== Text to read
Then there are those scholarships themselves. Not every sport offers full scholarships to student athletes. The NCAA allows schools to break up scholarship offers among more athletes in what they call equivalency sports.

Outside of football and basketball for men, and basketball, volleyball, tennis and gymnastics for women, schools can break up an equivalent number of scholarships among as many student athletes as they wish.

A school can offer a few select athletes full scholarships, or they can break up partial scholarships for a larger pool of candidates. The decision is entirely at the discretion of the coach in each individual sport at each school. A football player is already compensated better than a men’s tennis player or a women’s softball player.

Not all athletic scholarship educations are created equal

As Josh Rosen noted prior to the 2017 season in a Bleacher Report interview, the time requirements on football players are vastly different from those for student athletes in other sports. Likening football and school to working two full-time jobs, Rosen betrayed the myth of football as an extracurricular activity. And studies show Rosen is not merely engaging in hyperbole with his statements in that interview.

FBS football and some Division I basketball programs make the NCAA requirements for maximum time spent on sports look laughable. Yes, they have a shot at getting a degree. But most revenue-sports athletes are funneled into certain majors where the course load isn’t what they hoped to learn. We saw this exposed most recently at North Carolina, and it is naïve to imagine Chapel Hill being the exclusive site of such shenanigans.

Football and basketball players work hard on the field and on the court but are often steered away from majors they might actually wish to take. The same is not true of athletes in other sports. Though they might be on partial scholarship, that scholarship is actually worth a degree in subjects they actually wish to study.

Victoria Jackson, a former Division I track sports athlete who now works as a sports historian at Arizona State, noted recently in an LA Times op-ed that the system is effectively a redistribution of opportunity that disproportionately benefits predominately white non-revenue athletes at the expense of sports where people of color are more prevalent.
====
== Material provided
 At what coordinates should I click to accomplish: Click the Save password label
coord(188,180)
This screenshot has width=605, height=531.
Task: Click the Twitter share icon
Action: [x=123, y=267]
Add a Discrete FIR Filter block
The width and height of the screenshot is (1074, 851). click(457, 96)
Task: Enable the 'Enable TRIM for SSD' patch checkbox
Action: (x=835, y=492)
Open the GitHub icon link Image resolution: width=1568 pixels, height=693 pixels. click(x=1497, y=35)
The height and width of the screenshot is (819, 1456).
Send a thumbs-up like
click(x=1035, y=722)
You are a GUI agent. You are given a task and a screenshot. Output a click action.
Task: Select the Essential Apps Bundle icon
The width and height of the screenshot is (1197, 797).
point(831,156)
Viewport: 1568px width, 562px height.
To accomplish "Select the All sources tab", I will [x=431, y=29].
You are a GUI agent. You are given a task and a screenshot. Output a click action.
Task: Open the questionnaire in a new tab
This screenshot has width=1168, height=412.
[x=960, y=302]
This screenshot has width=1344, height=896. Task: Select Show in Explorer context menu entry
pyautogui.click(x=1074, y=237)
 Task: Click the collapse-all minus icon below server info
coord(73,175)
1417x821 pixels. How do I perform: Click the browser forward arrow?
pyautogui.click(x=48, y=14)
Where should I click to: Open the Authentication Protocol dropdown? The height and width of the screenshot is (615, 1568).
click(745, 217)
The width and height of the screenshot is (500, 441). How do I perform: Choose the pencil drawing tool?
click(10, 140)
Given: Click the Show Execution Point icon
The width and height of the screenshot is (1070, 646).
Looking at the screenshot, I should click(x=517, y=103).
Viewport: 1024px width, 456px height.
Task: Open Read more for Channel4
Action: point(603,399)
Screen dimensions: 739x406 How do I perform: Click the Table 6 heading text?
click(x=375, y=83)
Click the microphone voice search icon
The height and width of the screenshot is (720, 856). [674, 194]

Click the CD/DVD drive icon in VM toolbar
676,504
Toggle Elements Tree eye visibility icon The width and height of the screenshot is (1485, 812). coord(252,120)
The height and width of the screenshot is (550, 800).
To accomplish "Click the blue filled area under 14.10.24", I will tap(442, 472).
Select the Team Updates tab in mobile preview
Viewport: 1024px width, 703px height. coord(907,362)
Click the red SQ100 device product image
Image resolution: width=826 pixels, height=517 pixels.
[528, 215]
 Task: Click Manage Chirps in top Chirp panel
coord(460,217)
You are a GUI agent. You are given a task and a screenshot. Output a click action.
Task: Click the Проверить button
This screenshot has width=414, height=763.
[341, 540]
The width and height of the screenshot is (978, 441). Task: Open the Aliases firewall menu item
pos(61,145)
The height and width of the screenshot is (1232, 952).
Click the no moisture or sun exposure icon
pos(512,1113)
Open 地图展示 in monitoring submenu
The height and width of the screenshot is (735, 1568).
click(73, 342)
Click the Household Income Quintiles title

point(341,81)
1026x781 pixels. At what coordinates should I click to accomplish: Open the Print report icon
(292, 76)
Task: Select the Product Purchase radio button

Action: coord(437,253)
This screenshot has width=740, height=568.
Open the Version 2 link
====
• [Required actions]:
1 > Please output the rows from the line containing "The height and width of the screenshot is (1232, 952)." through the final row, keeping every line unchanged.
2 > Write the next part of the passage on college athletic scholarships, picking up right after its last sentence.
The passage and the rows have no connection to each other.

• [Answers to the problems]:
1 >
The height and width of the screenshot is (1232, 952).
Click the no moisture or sun exposure icon
pos(512,1113)
Open 地图展示 in monitoring submenu
The height and width of the screenshot is (735, 1568).
click(73, 342)
Click the Household Income Quintiles title

point(341,81)
1026x781 pixels. At what coordinates should I click to accomplish: Open the Print report icon
(292, 76)
Task: Select the Product Purchase radio button

Action: coord(437,253)
This screenshot has width=740, height=568.
Open the Version 2 link

2 >
And the idea that they are able to graduate debt-free is also fallacious. Because so many scholarships are partial in nature, plenty of non-revenue athletes are leaving school in debt. So too are those on full scholarships.

The school need not even foot the bill for paying student athletes

What the discourse around pay-for-play misses is that the ethos of amateurism is nothing more than a convenient means of maintaining an underpaid labor force. For any other student on campus, working a job means getting a paycheck. When I worked at the campus newspaper, I received payment for every one of my articles.

I also received merit-based scholarships. Scholarships and payment were not mutually exclusive concepts. One could exist simultaneously with the other. The athletes I interviewed every week, on the other hand, worked even harder than I did. They exerted themselves, I wrote about it, yet they earned only their time in the classroom for the trouble.

Most of my living expenses, though, were covered by an off-campus job. And that is where paying athletes could easily be rectified outside of the purview of academic institutions. Amateurism is the only loophole preventing student athletes from taking endorsement opportunities, make-work jobs with boosters, and trading on their talents for outside compensation.

The folly of amateurism in college sports

For years, the Olympic Games labored under the illusion of amateurism. Allowing athletes to cash in on their likenesses however the market allows did not destroy the Olympic spirit. If anything, it only made the IOC more money in the long run in television broadcast bids.

We already allow for a variance in compensation when it comes to scholarships themselves. Distributing revenue to athletes in sports where revenue is generated isn’t going to kill other sports on campus. If anything, it would serve instead to force institutions to tamp down the escalating cost of coaches’ salaries. It would also limit the arms race of facilities development that comes when not-for-profit institutions have to spend money to break even.

Perhaps you are still squeamish about the Title IX implications even after learning about equivalency scholarship allocation. Opening the doors for third-party payment of student athletes is a fair compromise that removes academia from the issue and takes Title IX out of the equation.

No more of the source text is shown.